* _EXERCISE DETAILS_:
Give every entry again, word for word and in full.

--- RECORDED INFORMATION Enclosed Below ---

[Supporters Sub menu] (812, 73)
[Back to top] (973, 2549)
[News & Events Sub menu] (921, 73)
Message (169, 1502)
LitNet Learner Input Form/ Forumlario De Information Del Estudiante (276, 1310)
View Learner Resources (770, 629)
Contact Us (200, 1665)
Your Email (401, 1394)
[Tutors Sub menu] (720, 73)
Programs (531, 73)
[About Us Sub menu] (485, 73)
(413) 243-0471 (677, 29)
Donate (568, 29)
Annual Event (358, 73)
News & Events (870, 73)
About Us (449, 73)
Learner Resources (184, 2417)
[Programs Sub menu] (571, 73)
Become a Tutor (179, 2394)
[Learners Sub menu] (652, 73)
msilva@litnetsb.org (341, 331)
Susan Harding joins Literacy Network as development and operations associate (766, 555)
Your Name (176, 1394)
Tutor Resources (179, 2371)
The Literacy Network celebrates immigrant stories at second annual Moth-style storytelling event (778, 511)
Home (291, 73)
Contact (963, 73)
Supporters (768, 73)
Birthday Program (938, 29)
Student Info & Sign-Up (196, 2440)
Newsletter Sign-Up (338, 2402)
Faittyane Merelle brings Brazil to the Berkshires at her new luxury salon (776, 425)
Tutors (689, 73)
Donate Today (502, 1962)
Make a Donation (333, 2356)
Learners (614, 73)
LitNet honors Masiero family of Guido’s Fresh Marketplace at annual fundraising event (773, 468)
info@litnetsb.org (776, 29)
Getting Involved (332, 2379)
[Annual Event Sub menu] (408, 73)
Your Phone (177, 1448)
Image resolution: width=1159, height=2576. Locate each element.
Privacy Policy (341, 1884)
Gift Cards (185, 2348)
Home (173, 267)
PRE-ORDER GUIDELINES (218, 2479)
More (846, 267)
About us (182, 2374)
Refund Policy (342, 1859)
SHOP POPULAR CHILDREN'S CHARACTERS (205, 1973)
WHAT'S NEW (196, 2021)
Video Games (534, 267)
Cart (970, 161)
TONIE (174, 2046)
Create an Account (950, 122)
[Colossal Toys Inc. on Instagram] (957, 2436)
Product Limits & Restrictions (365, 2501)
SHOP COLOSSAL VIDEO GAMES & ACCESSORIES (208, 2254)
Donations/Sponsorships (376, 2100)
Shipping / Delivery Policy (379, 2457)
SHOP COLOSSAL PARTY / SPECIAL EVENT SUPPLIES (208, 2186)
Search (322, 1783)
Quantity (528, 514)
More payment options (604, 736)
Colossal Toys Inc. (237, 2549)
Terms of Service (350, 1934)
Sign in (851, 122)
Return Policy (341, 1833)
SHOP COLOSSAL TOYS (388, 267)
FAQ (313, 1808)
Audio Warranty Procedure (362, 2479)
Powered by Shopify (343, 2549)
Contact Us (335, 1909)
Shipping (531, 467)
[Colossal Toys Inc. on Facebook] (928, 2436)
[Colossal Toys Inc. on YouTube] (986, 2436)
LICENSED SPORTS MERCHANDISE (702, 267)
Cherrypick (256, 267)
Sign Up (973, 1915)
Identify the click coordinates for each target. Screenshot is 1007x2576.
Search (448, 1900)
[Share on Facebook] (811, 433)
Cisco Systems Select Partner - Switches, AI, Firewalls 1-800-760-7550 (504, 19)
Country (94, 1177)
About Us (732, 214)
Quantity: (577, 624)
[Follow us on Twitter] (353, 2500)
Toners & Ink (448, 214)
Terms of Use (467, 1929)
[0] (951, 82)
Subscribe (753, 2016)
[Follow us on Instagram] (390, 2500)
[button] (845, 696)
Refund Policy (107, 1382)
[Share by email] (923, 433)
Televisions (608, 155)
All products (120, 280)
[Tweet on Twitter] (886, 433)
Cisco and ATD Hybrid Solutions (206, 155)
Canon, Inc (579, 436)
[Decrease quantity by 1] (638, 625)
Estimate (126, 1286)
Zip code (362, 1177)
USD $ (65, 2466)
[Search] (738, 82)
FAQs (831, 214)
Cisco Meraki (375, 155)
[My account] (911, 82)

--- End of Enclosed RECORDED INFORMATION ---

* _EXERCISE SOLUTION_:
[Supporters Sub menu] (812, 73)
[Back to top] (973, 2549)
[News & Events Sub menu] (921, 73)
Message (169, 1502)
LitNet Learner Input Form/ Forumlario De Information Del Estudiante (276, 1310)
View Learner Resources (770, 629)
Contact Us (200, 1665)
Your Email (401, 1394)
[Tutors Sub menu] (720, 73)
Programs (531, 73)
[About Us Sub menu] (485, 73)
(413) 243-0471 (677, 29)
Donate (568, 29)
Annual Event (358, 73)
News & Events (870, 73)
About Us (449, 73)
Learner Resources (184, 2417)
[Programs Sub menu] (571, 73)
Become a Tutor (179, 2394)
[Learners Sub menu] (652, 73)
msilva@litnetsb.org (341, 331)
Susan Harding joins Literacy Network as development and operations associate (766, 555)
Your Name (176, 1394)
Tutor Resources (179, 2371)
The Literacy Network celebrates immigrant stories at second annual Moth-style storytelling event (778, 511)
Home (291, 73)
Contact (963, 73)
Supporters (768, 73)
Birthday Program (938, 29)
Student Info & Sign-Up (196, 2440)
Newsletter Sign-Up (338, 2402)
Faittyane Merelle brings Brazil to the Berkshires at her new luxury salon (776, 425)
Tutors (689, 73)
Donate Today (502, 1962)
Make a Donation (333, 2356)
Learners (614, 73)
LitNet honors Masiero family of Guido’s Fresh Marketplace at annual fundraising event (773, 468)
info@litnetsb.org (776, 29)
Getting Involved (332, 2379)
[Annual Event Sub menu] (408, 73)
Your Phone (177, 1448)
Image resolution: width=1159, height=2576. Locate each element.
Privacy Policy (341, 1884)
Gift Cards (185, 2348)
Home (173, 267)
PRE-ORDER GUIDELINES (218, 2479)
More (846, 267)
About us (182, 2374)
Refund Policy (342, 1859)
SHOP POPULAR CHILDREN'S CHARACTERS (205, 1973)
WHAT'S NEW (196, 2021)
Video Games (534, 267)
Cart (970, 161)
TONIE (174, 2046)
Create an Account (950, 122)
[Colossal Toys Inc. on Instagram] (957, 2436)
Product Limits & Restrictions (365, 2501)
SHOP COLOSSAL VIDEO GAMES & ACCESSORIES (208, 2254)
Donations/Sponsorships (376, 2100)
Shipping / Delivery Policy (379, 2457)
SHOP COLOSSAL PARTY / SPECIAL EVENT SUPPLIES (208, 2186)
Search (322, 1783)
Quantity (528, 514)
More payment options (604, 736)
Colossal Toys Inc. (237, 2549)
Terms of Service (350, 1934)
Sign in (851, 122)
Return Policy (341, 1833)
SHOP COLOSSAL TOYS (388, 267)
FAQ (313, 1808)
Audio Warranty Procedure (362, 2479)
Powered by Shopify (343, 2549)
Contact Us (335, 1909)
Shipping (531, 467)
[Colossal Toys Inc. on Facebook] (928, 2436)
[Colossal Toys Inc. on YouTube] (986, 2436)
LICENSED SPORTS MERCHANDISE (702, 267)
Cherrypick (256, 267)
Sign Up (973, 1915)
Identify the click coordinates for each target. Screenshot is 1007x2576.
Search (448, 1900)
[Share on Facebook] (811, 433)
Cisco Systems Select Partner - Switches, AI, Firewalls 1-800-760-7550 (504, 19)
Country (94, 1177)
About Us (732, 214)
Quantity: (577, 624)
[Follow us on Twitter] (353, 2500)
Toners & Ink (448, 214)
Terms of Use (467, 1929)
[0] (951, 82)
Subscribe (753, 2016)
[Follow us on Instagram] (390, 2500)
[button] (845, 696)
Refund Policy (107, 1382)
[Share by email] (923, 433)
Televisions (608, 155)
All products (120, 280)
[Tweet on Twitter] (886, 433)
Cisco and ATD Hybrid Solutions (206, 155)
Canon, Inc (579, 436)
[Decrease quantity by 1] (638, 625)
Estimate (126, 1286)
Zip code (362, 1177)
USD $ (65, 2466)
[Search] (738, 82)
FAQs (831, 214)
Cisco Meraki (375, 155)
[My account] (911, 82)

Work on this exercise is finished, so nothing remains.